The multivariate analysis examined simultaneously all the DBHi or BAi, looking at the growth pattern along the life of each individual tree. The PCA and cluster analysis suggested that DBHi cannot evidently group ecoregions and cannot be grouped by certain periods of time. This means that within the same species, variation of growth in time did not represent a grouping factor. The canonical discrimination analysis indicated that there is growth difference by ecoregion for both Norway spruce and European beech. However, for Sessile oak, the canonical variables have discriminatory power for classifying growth into ecoregions, irrespective of DBHi or BAi. As the canonical variables are a linear combination of yearly growth, DBHi in certain years could determine the inclusion in an ecoregion. Sessile oak has its native range in warm areas which are more prone to draught and having water as limiting factor. Although further analysis in combination with climate data is required, it is possible that certain ecoregions were more influenced by changes in climatic conditions, which were instrumental in this growth differentiation of ecoregions.

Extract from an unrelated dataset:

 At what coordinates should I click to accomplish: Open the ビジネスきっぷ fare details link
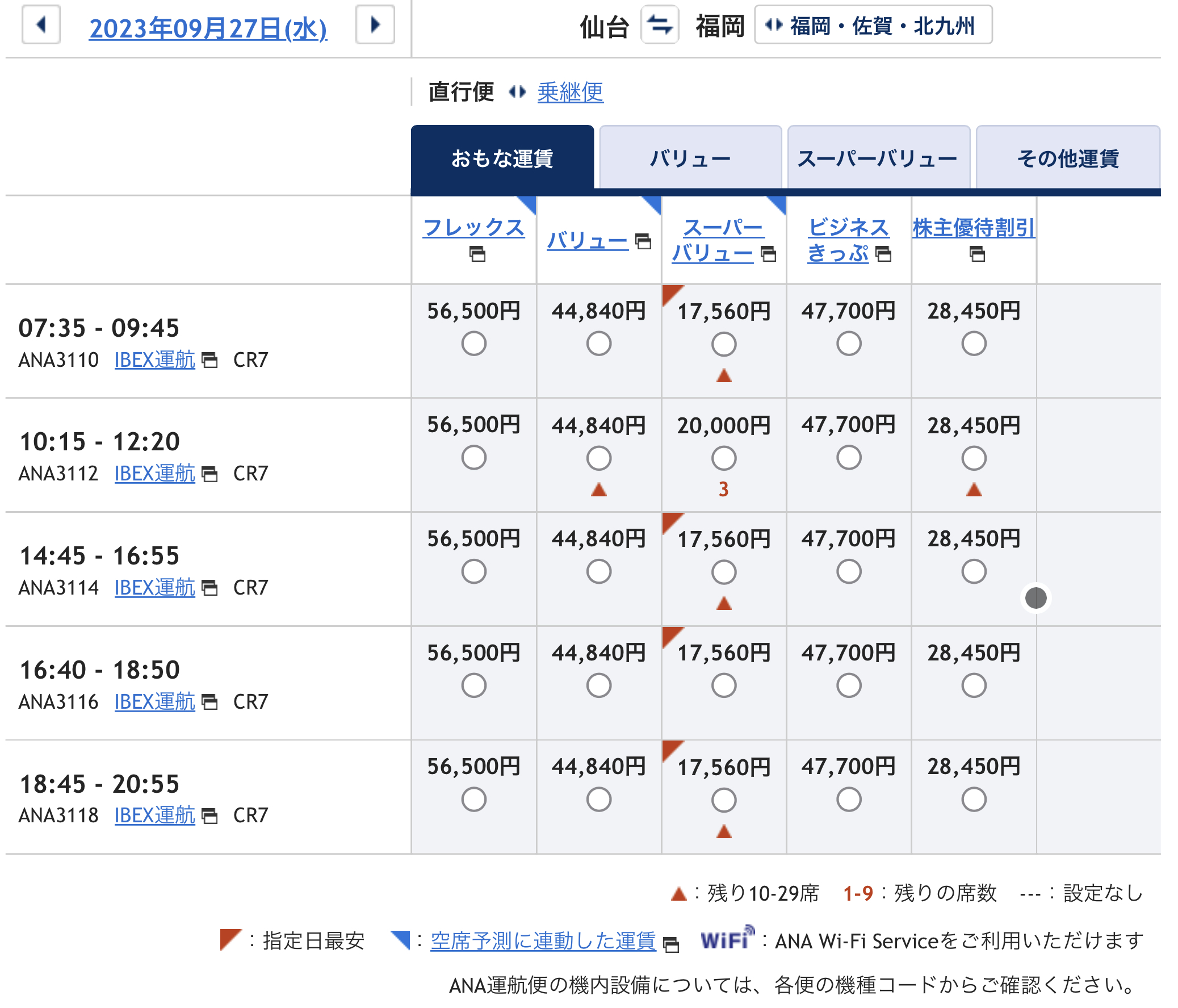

One main finding of the mixed models analysis was that geomorphology plays a major role in the spatial variation of growth. Ecoregions were found to have similar growth increments, even when soil, geology or location differ. The geomorphology was found to be relevant for all three species. One explanation for this finding is that geomorphology changes the specific soil characteristics [49] and indirectly influences growth. It is also possible that geomorphology has driven the historical human impact on forest cover and growth (i.e., higher impact in flatter areas and lower in mountains ones), and therefore influencing in this alternate manner the vegetation development [50]. Another explanation can be that climate conditions present in that geomorphology type have a strong impact on tree growth [44,51,52], which can be a stronger driver than soil [53]. Non-climatic variables such as geomorphology can represent a proxy for different climatic characteristics [54,55], as spatially adjacent ecoregions with different altitudes exhibited very different growth increments. However, even when considering only non-climate variables, spatial variability was evident.

5. Conclusions

The spatial variation of growth for tree species represents an essential aspect of forest management planning, modelling and reporting [56]. This study aimed at determining the existence of variation in DBH and BA growth over the area of a medium sized country located in a temperate region. A series of 21 ecoregions summarized the ecological conditions for the entire country.

Using mixed models and multivariate analysis on 6536 increment cores from the Romanian NFI, we were able to establish that tree growth is significantly different between various ecoregions for Norway spruce, European beech and Sessile oak. Numerous factors such as geology, soil and geomorphology are responsible for the difference in growth, with the latter being frequently present in the differentiation of ecoregions. An important finding of this study was that global, country wide, growth models incorporate far too much variability from an operational perspective. They can be used for country-wide resource estimations, but it is hard to justify their usage as a legal binding planning tool.

As the change in climate also influences the vegetation growth, and consequently, the type and amount of products and services supplied by each ecosystem, further dendrological studies that include climate and temporal analysis are needed for a better understanding of tree growth variability.